** Directions **
Below are records; extract exactly the lines from the one containing "Instruction: Select the" through the last, both included, and keep the pictures out.

** Input data **
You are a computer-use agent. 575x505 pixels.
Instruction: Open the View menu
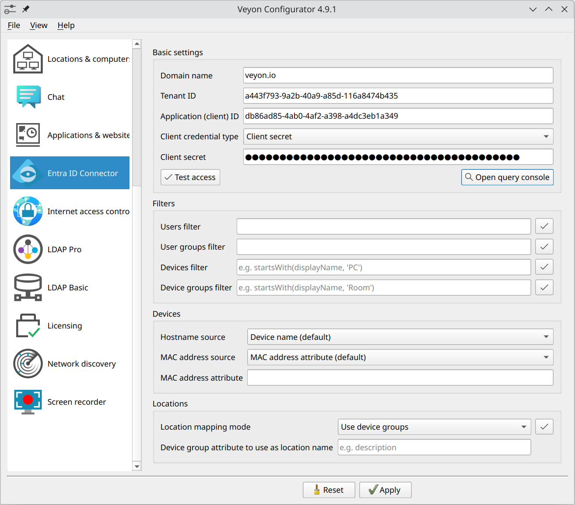(39, 25)
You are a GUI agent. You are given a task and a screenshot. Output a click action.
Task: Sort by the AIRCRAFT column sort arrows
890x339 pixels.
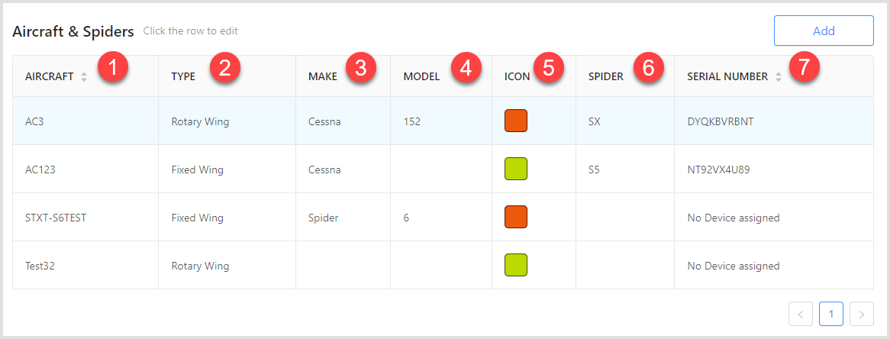pos(84,76)
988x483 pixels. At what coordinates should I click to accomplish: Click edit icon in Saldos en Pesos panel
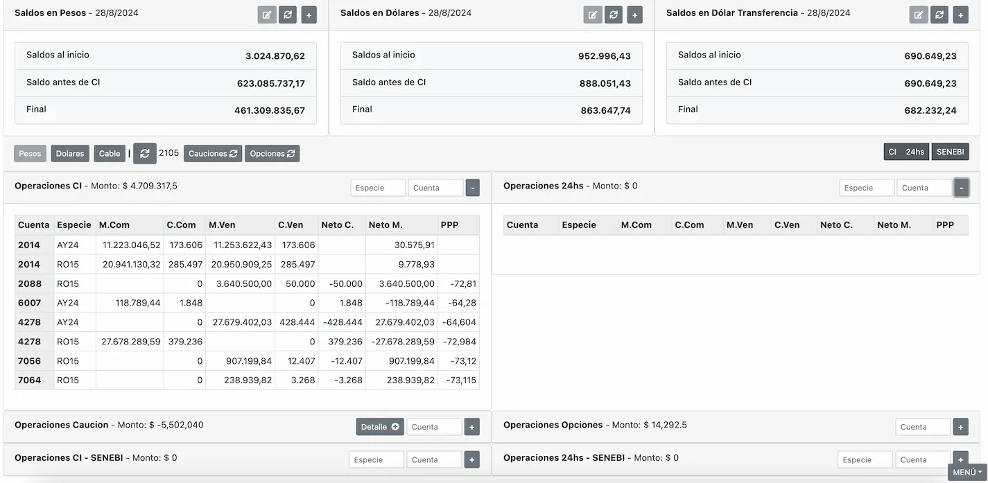click(x=267, y=15)
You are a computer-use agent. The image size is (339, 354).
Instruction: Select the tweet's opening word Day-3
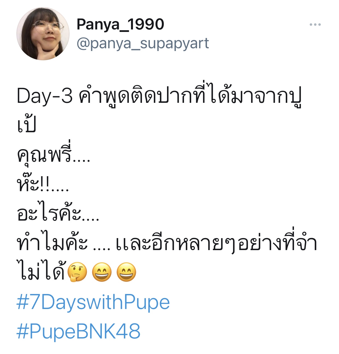45,97
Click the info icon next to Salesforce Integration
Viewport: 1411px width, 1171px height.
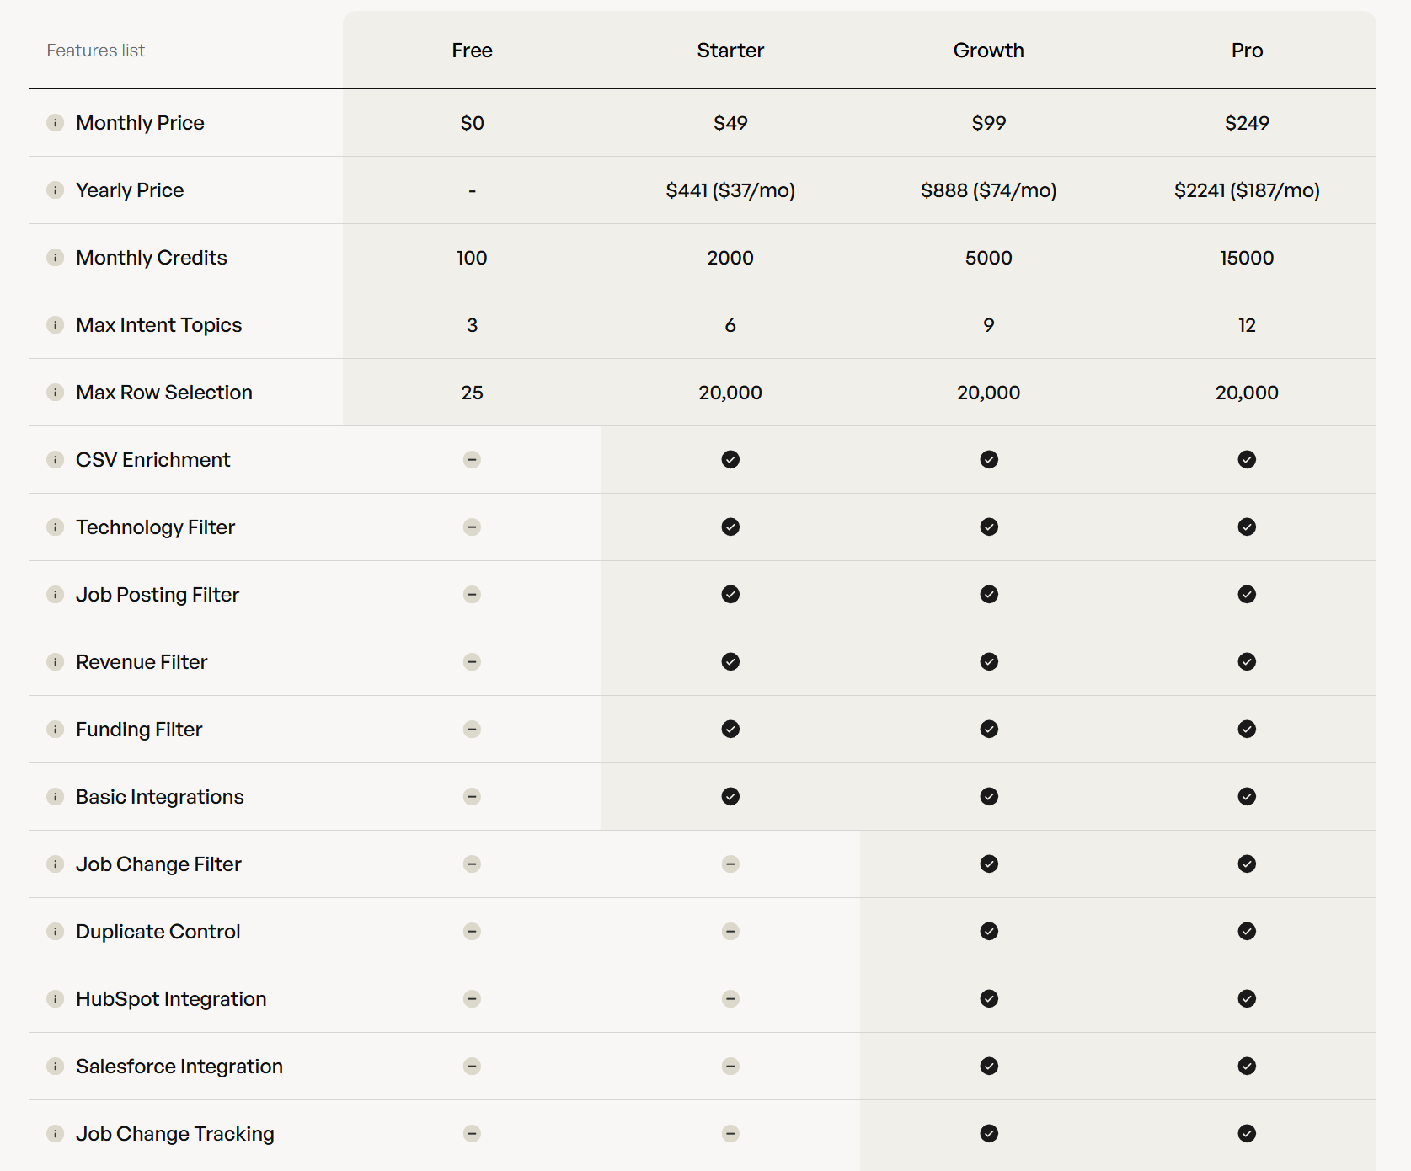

** Solution to this task **
Instruction: Select the tweet's opening word Day-3
45,97
Click the info icon next to Salesforce Integration
Viewport: 1411px width, 1171px height.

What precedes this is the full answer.